Shoes with a Florence view!
Today my heart is happy for my daughter as her dream to study abroad came true. Her plane touched down in Florence, Italy this morning and soon she was messaging me with delight about the amazing view from her student apartment. Honestly I have had apprehension about sending her for four months to another land. Our family has been through so much this past year and a half, and it has not been easy for Ali. This past weekend she asked to be a “guest writer” on my blog. Once I read her words, I knew it was God’s way of saying yes, let her go, it’s going to be good. Here are the precious words she penned before she left…
Within the last couple days I have finally started to pack for my 4-month semester in Italy. Yes, I waited until two days before I left; I needed the inspiration of limited time. As I have been packing I have been sorting through which shoes I will walk this new ground in. As I was zipping up my suitcase, I was unexpectedly reminded of my last visit to my childhood home where my Dad still lives. I noticed during our visit a dusty basket in the garage where my siblings and I would kick our shoes off before coming inside. In the basket were obviously shoes I had forgotten about; shoes I haven’t worn since high school. But for some reason I couldn’t get this basket of shoes out my head. I wanted them here in my Mom’s home. No, I really wanted them gone. I wondered why I cared so much and then… the Lord reminded me.
My mom has always loved the symbolism of shoes. Every time I visit home she takes a picture of my shoes next to the front door. She loves the symbolism that comes with a worn pair of sneakers being tossed off and left behind. Growing up, I loved the idea of throwing my small shoes in a basket to be collected with my brothers’ larger shoes. It made me feel part of a unit and I would look forward to the day I would grow into “big girl” shoes. I loved all of our shoes being under the same roof… I loved the memories of taking my shoes and socks off and telling my Dad about my day at school. I loved digging through the basket to find my pink flip-flops buried underneath my brother’s Chick-Fil-A work shoes. I loved running down the stairs on a Sunday morning and slipping on my black flats for church as my family “patiently” waited for me by the door.
As I pondered this dusty basket sitting in the garage of my childhood home, I realized why it bothered me so much. I hate that the feet that wore all of these shoes are in different places. We no longer flip off our flops and have a seat on the couch together. We no longer dig through the basket to find our sneakers and go to the park together. We no longer have two married parents’ shoes to walk in step with. We will never have that chance again. Having divorced parents sucks. It just does. It will never feel right because it is not supposed to. No matter how many times I try to rationalize it, I can’t, because I am not supposed to. I don’t want my shoes in that old house anymore because deep down, I want all my shoes under one roof. Those of you who have asked how I have been doing lately have probably heard me say that stepping into “adulthood” has given me some growing pains. It is easy to miss the simplicity and innocence of childhood. I feel like I know more than I would like to know. I feel like I want to go back in a lot of ways. But the Lord has been good in providing me with different but beautiful memories in my “big girl” shoes (no, not heels).

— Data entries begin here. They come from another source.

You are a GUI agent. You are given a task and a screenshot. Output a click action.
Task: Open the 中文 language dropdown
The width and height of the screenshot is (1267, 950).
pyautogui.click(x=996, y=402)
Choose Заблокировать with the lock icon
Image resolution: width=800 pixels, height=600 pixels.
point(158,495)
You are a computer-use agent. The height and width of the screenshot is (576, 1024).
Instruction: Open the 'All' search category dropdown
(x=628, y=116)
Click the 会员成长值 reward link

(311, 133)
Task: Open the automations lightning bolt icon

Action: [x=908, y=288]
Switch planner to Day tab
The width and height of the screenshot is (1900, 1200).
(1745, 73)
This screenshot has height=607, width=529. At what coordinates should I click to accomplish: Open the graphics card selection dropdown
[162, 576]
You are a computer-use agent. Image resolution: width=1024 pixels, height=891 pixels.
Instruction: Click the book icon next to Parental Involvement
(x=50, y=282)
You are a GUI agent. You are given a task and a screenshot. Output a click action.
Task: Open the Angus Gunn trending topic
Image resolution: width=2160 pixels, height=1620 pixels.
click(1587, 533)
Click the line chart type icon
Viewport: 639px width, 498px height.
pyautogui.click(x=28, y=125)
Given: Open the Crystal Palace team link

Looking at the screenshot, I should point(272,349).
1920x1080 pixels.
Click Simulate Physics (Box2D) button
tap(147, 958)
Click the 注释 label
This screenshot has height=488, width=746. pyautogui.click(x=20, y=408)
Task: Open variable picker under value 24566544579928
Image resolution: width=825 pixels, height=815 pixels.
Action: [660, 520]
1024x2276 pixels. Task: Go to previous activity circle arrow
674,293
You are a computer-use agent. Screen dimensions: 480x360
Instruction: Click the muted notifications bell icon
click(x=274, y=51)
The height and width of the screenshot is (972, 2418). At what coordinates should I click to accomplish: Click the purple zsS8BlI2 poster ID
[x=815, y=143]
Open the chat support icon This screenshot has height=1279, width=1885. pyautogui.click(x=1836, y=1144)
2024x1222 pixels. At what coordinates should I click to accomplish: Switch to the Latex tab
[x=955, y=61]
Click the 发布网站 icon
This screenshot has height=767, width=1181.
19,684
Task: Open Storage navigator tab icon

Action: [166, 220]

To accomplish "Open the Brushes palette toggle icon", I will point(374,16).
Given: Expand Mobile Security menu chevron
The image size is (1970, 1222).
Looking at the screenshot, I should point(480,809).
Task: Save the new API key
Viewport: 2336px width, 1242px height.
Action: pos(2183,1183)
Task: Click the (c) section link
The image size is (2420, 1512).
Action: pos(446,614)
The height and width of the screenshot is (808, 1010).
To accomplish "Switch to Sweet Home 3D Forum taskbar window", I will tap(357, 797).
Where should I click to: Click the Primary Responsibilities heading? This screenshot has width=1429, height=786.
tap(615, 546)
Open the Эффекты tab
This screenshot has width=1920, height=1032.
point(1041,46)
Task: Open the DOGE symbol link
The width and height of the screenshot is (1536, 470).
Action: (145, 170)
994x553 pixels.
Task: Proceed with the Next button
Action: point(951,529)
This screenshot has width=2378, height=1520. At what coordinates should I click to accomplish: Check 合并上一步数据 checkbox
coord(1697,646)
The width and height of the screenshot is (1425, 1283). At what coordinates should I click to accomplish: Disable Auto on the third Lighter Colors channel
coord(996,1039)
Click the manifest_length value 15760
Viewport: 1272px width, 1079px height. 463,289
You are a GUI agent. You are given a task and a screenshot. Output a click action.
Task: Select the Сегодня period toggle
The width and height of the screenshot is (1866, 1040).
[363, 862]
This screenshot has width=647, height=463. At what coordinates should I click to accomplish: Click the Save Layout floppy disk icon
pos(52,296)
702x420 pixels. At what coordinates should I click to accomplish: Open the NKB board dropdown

I invested in some hiking boots this past semester and climbed to the top of a mountain in Colombia. I took those boots to New Orleans and hiked a state park with my big brother. This past year some baby shoes were added to our family basket and I was beyond blessed with my nephew Parker. And just yesterday my Mom and I went to the dance store and bought a new pair of ballet shoes for my classes in Italy, a pair of shoes that have carried over from childhood. In all of these things I see the Lord and He is good. He is bigger and rawer than He was when I was younger and I LOVE Him! Oh man, I love Him so much. He is the reason I overuse exclamation points and the reason I have hope even when I feel like my shoes (AKA my life) are scattered in a million places. I am ready for this adventure because although I feel tattered, the Lord is meeting me in the place I am and the places I am going. I do not have to fear because He was with me when I was a shoe size 3 and he is with me in my size 8. These “new shoes” have been painful thus far but I know the Lord is breaking them in one step at a time.